§ **DOCUMENT EXTRACT**:
* * * * * * *
Yes, that's true. In fact, everything you wrote in your post is true, so there is not much point in arguing with you. But, you see, music, and classical music in particular, is my thing, and my wife knows and accepts that, or she wouldn't have become my wife. I don't need it prettied up with a Vegas hooker type (no offense or disrespect intended to you guys who like Vegas hookers, CASG), or even an elegant, classy beautiful woman. Though the latter would not be intolerable, I'll take my music straight, no chaser. Thanks. And I notice some other posters here feel the same way.

That is an emotional, irrational response to your post, and fails utterly to refute any of your points. Isn't that just like a man.


----------



## KenOC

joen_cph said:


> Yes, I guess the Pattaya nightlife segment would represent a new, profitable market.


Speaking of Pattaya, Mikhail Pletnev was arrested there in July 2010 on charges of sexually molesting a 15-year old boy. It seems the police investigation found that while Pletnev may indeed have had sex with the boy, the charges were brought when he refused to accede to extortionate demands (from the boy's father, I think).
* * * * * * *
§ **INFORMATION SUPPLIED**:
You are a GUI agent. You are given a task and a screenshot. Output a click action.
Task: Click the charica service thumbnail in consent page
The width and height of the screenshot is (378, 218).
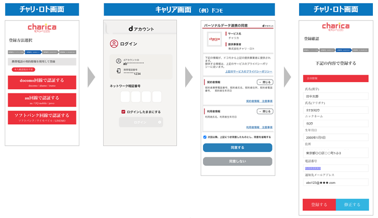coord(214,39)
* * * * * * *
Answer these questions about the forum thread on classical music:
1. Which kind of music does the first poster call "my thing" in particular?
2. Which market does joen_cph guess would be new and profitable?
3. Under which name is the post quoting joen_cph signed?

1. Classical music
2. The Pattaya nightlife segment
3. KenOC